*DATA FOR THIS EXERCISE:*
____________
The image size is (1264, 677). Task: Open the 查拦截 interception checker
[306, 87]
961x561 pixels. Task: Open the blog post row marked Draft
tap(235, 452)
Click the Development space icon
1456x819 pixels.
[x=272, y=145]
____________
*WORK TASK:* Your task is to transcribe each record faithfully and in full.

*YOUR SOLUTION:*
The image size is (1264, 677). Task: Open the 查拦截 interception checker
[306, 87]
961x561 pixels. Task: Open the blog post row marked Draft
tap(235, 452)
Click the Development space icon
1456x819 pixels.
[x=272, y=145]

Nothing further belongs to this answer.